Rina bilang, notifikasi kepada WTO merupakan wujud transparansi sekaligus implementasi kesepakatan bersama negara-negara anggota WTO.

Dalam kesepakatan tersebut tertulis, setiap kebijakan terkait bidang perdagangan yang termaktub dalam undang-undang, peraturan, maupun regulasi wajib dilakukan melalui prosedur yang transparan sehingga anggota WTO lainnya dapat mengetahuinya.

"Dalam mendukung dan mendorong kegiatan ekspor sekaligus mencegah introduksi agen–agen atau organisme berbahaya, BKIPM senantiasa menerapkan prinsip-prinsip SPS secara konsisten, salah satunya adalah prinsip transparansi melalui kegiatan notifikasi," katanya.

Dalam kesempatan yang sama, Kepala Pusat Karantina Ikan (Puskari) Riza Priyatna menegaskan, regulasi yang akan dinotifikasi ke WTO merupakan wujud peran BKIPM dalam mendukung kedaulatan NKRI melalui tugas dan fungsi di bidang KIPM.

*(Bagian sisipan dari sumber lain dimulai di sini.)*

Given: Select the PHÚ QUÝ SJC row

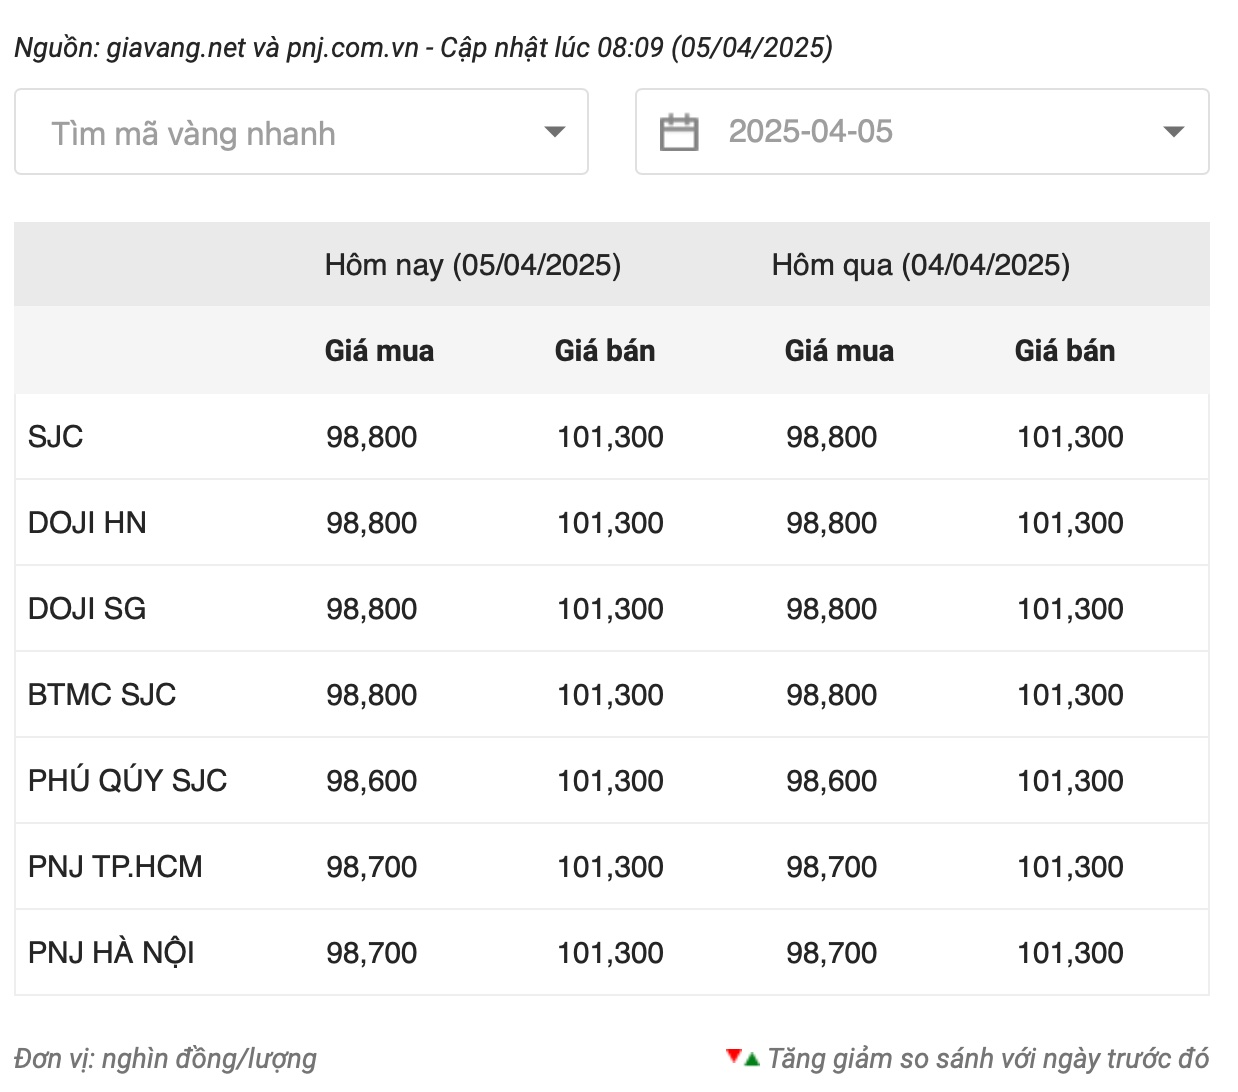Looking at the screenshot, I should pyautogui.click(x=127, y=781).
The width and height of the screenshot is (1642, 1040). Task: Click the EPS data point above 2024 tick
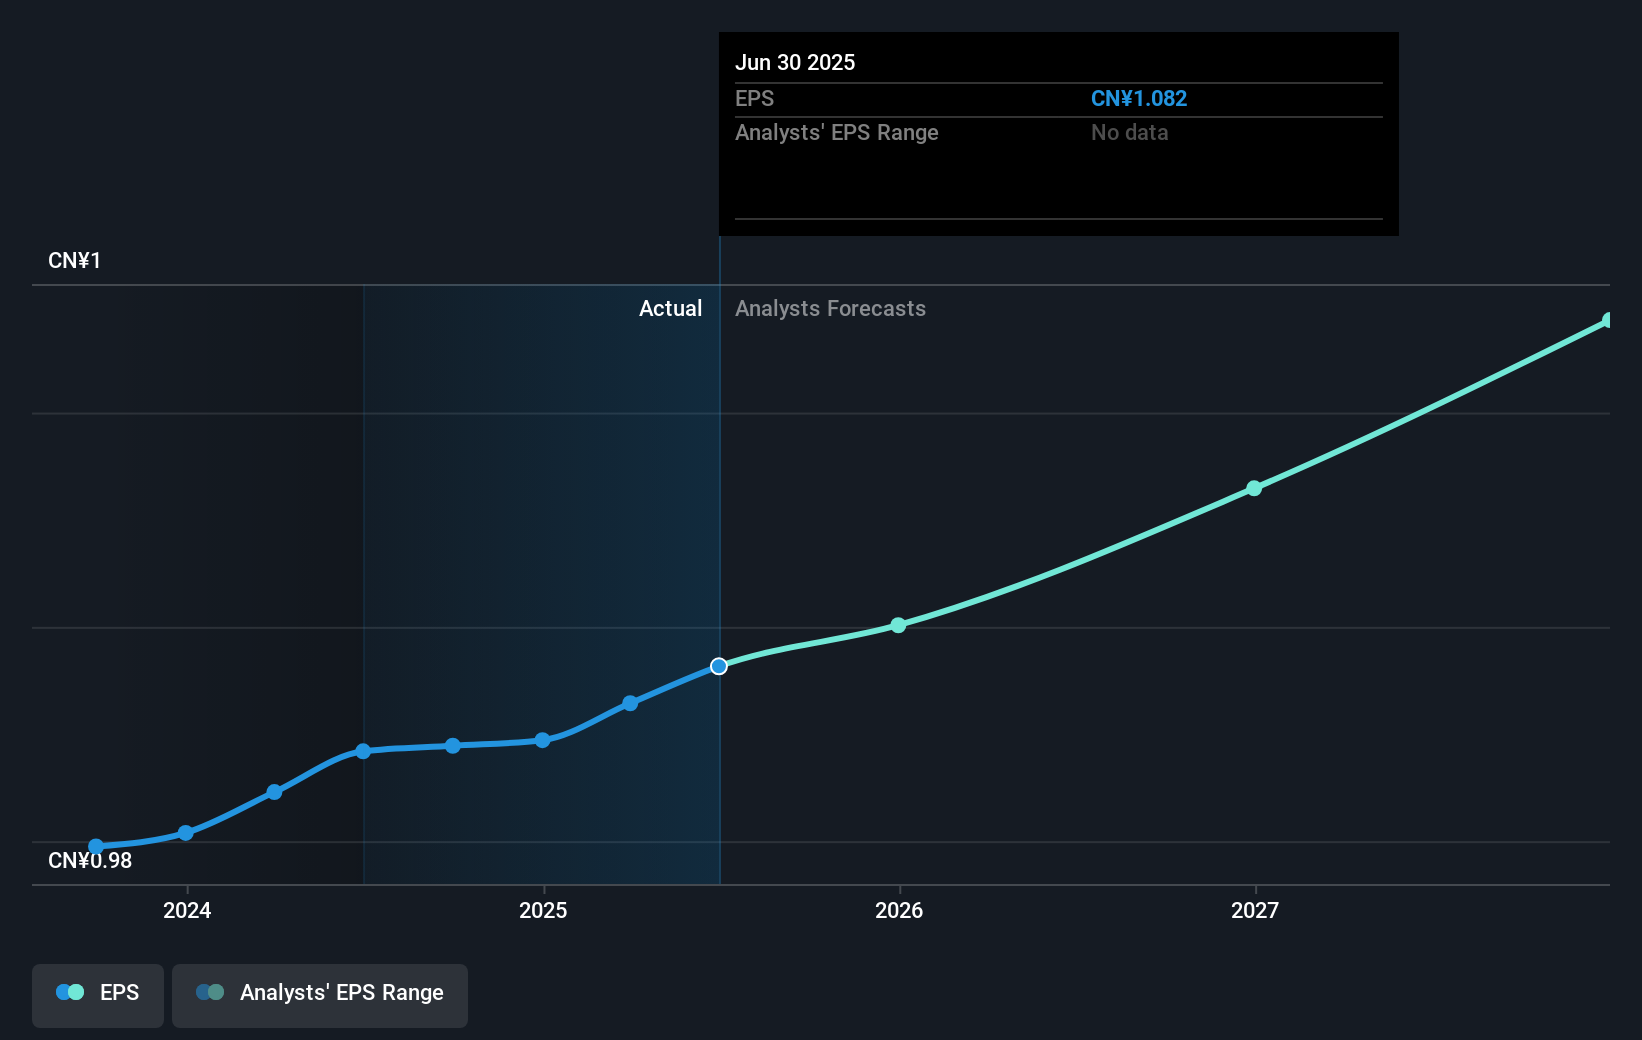186,833
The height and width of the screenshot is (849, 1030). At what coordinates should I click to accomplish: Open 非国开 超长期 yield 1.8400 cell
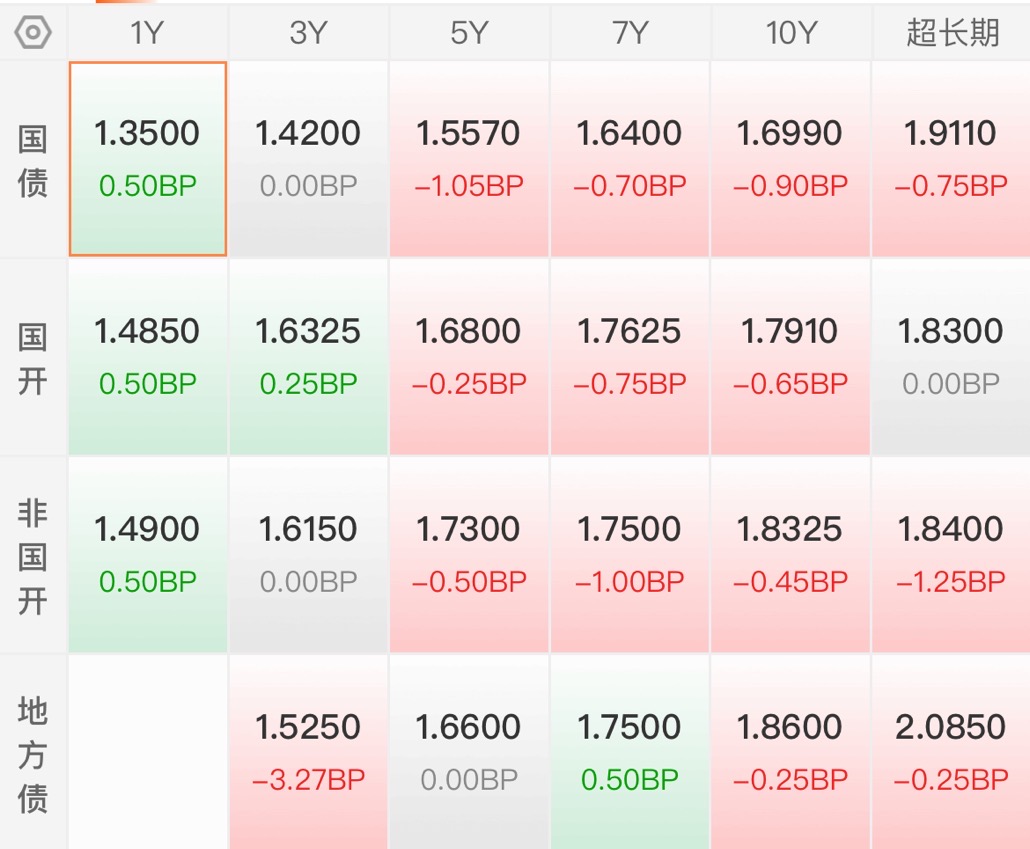[x=952, y=555]
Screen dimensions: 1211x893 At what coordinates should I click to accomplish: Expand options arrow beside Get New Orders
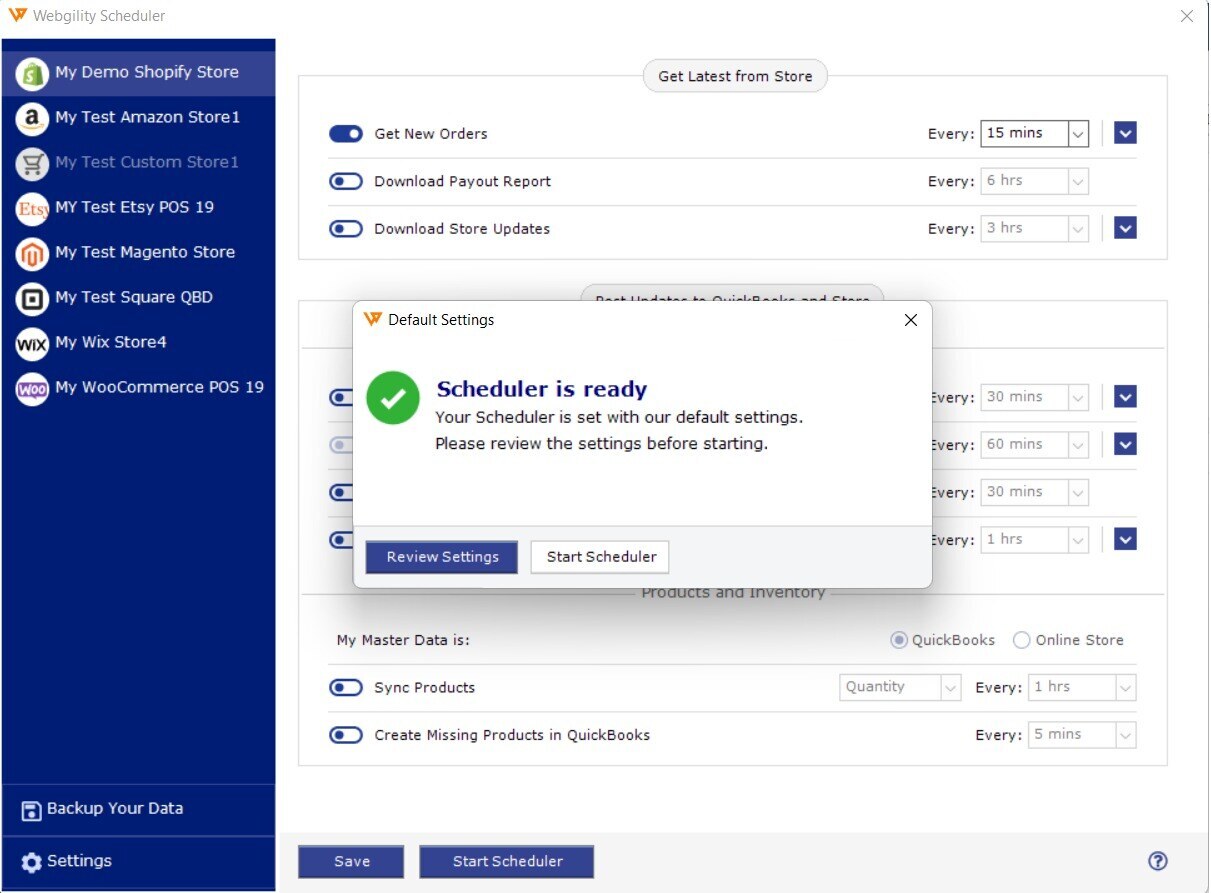point(1125,133)
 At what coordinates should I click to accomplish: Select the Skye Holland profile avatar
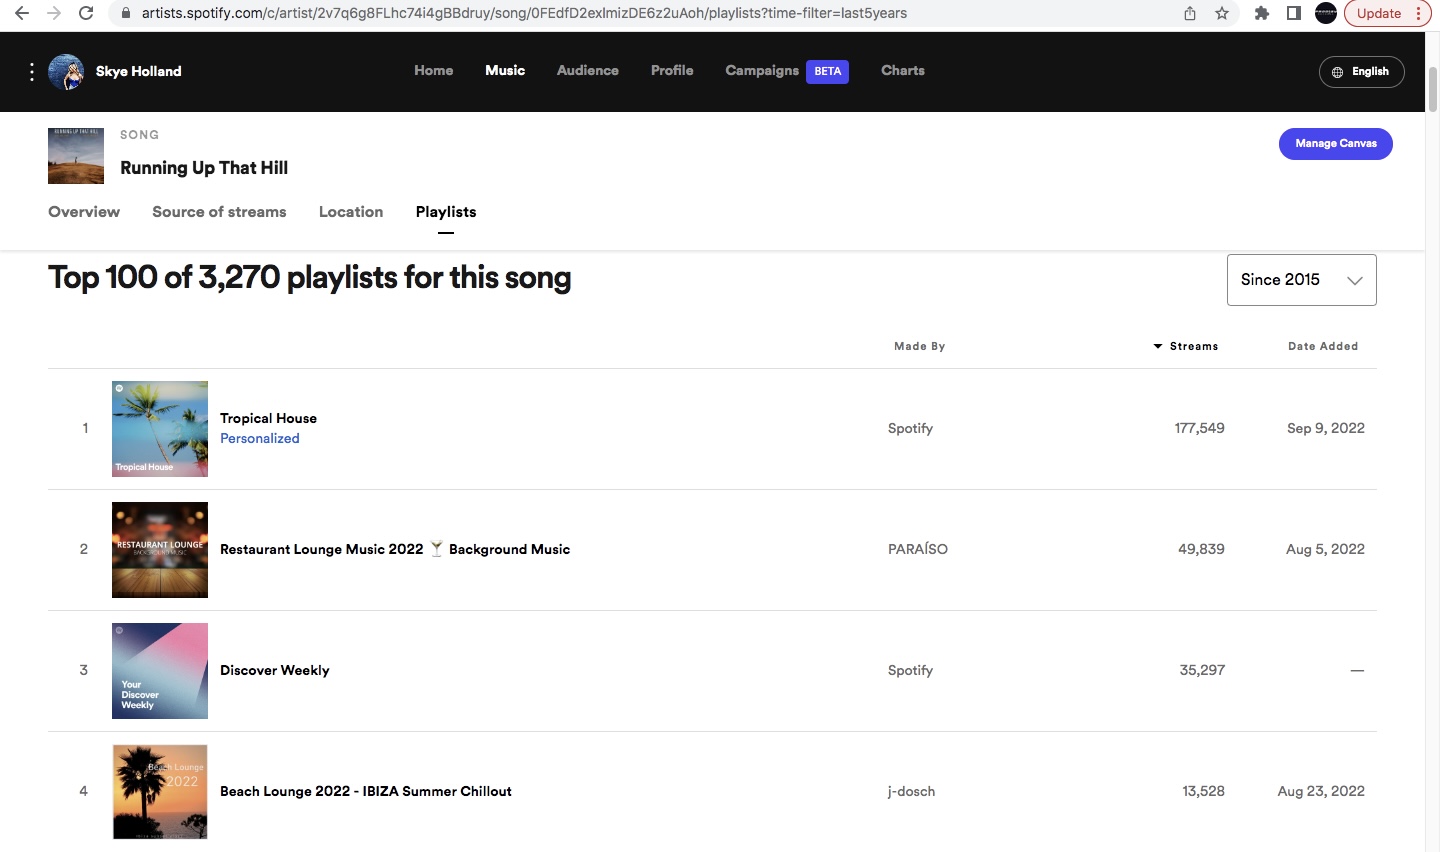(x=66, y=71)
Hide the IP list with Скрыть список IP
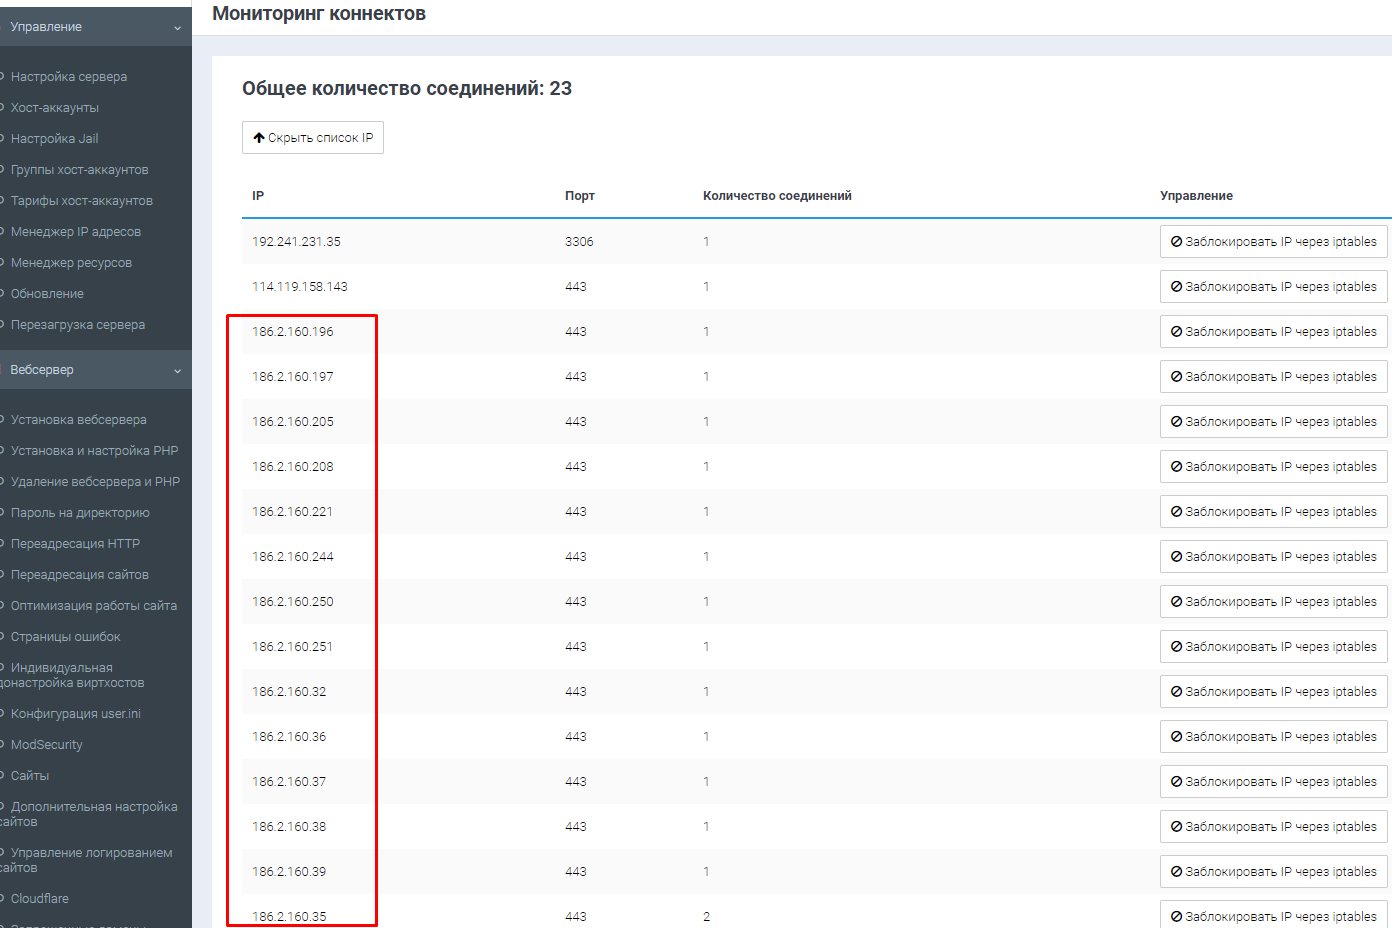 click(x=313, y=138)
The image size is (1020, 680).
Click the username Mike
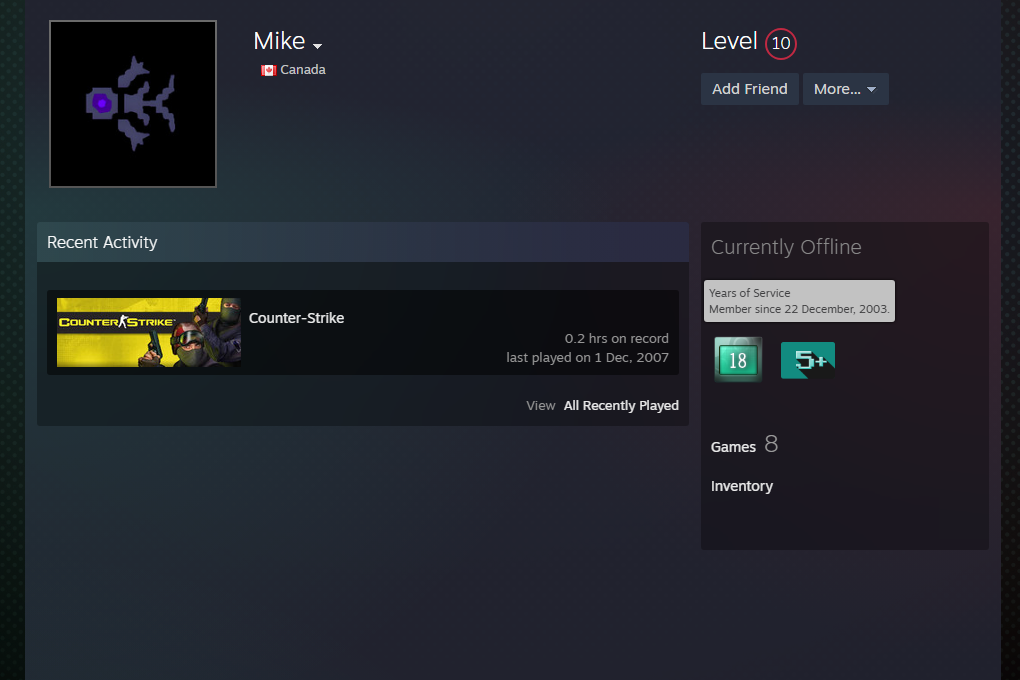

Setelah draf peraturan yang berisi daftar penyakit ikan berbahaya dicegah masuk ke Indonesia dinotifikasi dan diumumkan melalui Sekretariat WTO, maka setiap negara yang akan melakukan ekspor ikan ke Indonesia harus menjamin bahwa komoditas mereka bebas dari penyakit ikan yang ada di dalam daftar peraturan tersebut.

"Negara-negara mitra Indonesia wajib mematuhi peraturan tersebut," kata Riza.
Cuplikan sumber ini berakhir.